Mit der geplanten Unterkunft für Flüchtlinge in der Nähe des Campingplatzes Sandseele will die Gemeinde Reichenau nun zügig vorankommen. Bis Ende Juni sollte die Unterkunft in Containerbauweise fertig sein, sagte Bürgermeister Wolfgang Zoll im Gemeinderat. Denn die Gemeinde hinkt bei der Unterbringung von Flüchtlingen den Anforderungen hinterher. Allerdings gebe es nun eine Änderung, so Zoll.

Ursprünglich sollten die Container mit Strom beheizt werden. Doch die Verwaltung habe festgestellt, dass die Stromversorgung an diesem Standort nicht ausreicht.

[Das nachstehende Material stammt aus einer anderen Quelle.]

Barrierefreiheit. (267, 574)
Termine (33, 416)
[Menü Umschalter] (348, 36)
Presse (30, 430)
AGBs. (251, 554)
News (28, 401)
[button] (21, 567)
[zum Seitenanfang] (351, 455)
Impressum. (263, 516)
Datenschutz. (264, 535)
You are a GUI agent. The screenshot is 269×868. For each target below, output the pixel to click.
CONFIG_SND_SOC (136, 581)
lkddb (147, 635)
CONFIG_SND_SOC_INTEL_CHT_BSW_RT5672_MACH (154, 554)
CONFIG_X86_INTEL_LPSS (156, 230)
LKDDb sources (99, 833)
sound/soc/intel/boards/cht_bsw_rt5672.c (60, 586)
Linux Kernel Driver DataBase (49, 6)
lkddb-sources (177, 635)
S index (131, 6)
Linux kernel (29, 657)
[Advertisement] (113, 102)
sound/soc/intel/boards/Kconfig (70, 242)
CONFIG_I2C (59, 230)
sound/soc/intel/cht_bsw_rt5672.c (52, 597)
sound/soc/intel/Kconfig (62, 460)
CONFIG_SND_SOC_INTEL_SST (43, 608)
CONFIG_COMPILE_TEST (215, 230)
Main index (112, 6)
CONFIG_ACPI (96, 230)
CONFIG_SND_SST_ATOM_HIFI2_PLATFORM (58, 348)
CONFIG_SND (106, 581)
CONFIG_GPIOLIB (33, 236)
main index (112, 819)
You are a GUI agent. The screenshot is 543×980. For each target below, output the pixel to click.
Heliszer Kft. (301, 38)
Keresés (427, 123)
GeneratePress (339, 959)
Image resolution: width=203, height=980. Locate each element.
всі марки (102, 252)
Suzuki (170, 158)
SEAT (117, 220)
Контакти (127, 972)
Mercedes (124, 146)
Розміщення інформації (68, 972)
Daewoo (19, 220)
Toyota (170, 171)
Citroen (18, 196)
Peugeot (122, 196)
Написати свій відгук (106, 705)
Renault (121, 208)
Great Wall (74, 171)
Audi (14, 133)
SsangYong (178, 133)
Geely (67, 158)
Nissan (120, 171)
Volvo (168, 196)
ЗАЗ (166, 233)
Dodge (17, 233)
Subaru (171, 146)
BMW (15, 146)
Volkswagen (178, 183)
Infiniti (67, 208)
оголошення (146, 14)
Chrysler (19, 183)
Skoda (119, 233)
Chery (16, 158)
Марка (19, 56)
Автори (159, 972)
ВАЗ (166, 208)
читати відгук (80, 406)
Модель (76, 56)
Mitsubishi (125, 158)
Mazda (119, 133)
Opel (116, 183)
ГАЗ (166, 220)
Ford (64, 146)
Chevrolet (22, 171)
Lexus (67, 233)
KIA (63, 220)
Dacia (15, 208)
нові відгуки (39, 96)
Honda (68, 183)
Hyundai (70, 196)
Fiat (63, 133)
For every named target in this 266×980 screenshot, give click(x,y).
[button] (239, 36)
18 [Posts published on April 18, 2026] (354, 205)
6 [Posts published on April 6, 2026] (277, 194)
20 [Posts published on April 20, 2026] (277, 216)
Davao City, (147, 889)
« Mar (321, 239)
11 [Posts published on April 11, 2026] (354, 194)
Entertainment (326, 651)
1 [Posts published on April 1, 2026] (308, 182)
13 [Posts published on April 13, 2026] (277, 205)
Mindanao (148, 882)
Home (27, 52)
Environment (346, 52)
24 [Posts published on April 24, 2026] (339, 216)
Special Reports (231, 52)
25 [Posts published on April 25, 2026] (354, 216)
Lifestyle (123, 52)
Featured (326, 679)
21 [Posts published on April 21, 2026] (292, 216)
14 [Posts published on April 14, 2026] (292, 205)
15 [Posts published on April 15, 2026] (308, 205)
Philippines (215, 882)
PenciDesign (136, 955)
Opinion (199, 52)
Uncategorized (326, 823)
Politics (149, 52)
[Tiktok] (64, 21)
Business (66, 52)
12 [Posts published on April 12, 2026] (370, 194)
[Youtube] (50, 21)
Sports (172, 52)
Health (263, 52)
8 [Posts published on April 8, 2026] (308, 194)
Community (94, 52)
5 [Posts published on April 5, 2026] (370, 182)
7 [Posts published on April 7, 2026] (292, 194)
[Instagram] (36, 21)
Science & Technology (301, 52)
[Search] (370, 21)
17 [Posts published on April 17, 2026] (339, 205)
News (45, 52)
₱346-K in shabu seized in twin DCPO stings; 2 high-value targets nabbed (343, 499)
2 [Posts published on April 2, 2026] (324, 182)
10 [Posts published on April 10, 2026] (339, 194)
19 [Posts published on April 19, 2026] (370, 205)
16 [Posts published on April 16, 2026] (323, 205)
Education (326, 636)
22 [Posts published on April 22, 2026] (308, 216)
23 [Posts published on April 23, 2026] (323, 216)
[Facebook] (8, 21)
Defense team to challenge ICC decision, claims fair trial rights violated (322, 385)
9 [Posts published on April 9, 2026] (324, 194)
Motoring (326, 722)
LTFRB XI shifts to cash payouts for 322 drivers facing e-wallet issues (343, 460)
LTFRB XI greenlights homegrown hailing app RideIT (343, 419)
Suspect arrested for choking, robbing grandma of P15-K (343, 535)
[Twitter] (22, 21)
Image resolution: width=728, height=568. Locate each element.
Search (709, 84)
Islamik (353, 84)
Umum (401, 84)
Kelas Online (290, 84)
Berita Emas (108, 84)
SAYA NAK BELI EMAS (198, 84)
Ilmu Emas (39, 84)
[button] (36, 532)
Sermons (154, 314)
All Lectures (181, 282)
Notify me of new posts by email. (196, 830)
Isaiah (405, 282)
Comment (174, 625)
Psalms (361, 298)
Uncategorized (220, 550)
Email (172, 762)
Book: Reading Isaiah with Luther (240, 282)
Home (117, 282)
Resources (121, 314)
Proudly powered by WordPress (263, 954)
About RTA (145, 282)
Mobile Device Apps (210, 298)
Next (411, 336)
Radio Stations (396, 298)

Es bräuchte also Tiefbaumaßnahmen, um Leitungen zu verlegen.

Bei Strom wären dann mit jährlichen Folgekosten von rund 100.000 Euro zu rechnen. Daher solle die Unterkunft nun mit einer Gastherme ausgestattet werden, so Zoll, der dabei angesichts des Ukraine-Krieges einräumte: „Wir wissen natürlich nicht, wie es mit Gas weitergeht.“

Photovoltaik soll auf das Dach kommen

Aber es erscheine im Moment die bessere Lösung. Und die Unterkunft sei ja auch nicht für eine lange Dauer geplant, weil sie im Landschaftsschutzgebiet liegt und deshalb spätestens in 15 Jahren zurückgebaut werden muss. Zudem gebe es die Option, so Zoll weiter, auf das Dach später noch eine Photovoltaik-Anlage zu montieren. Mit der Planung der Haustechnik wird nun ein Reichenauer Fachbüro beauftragt.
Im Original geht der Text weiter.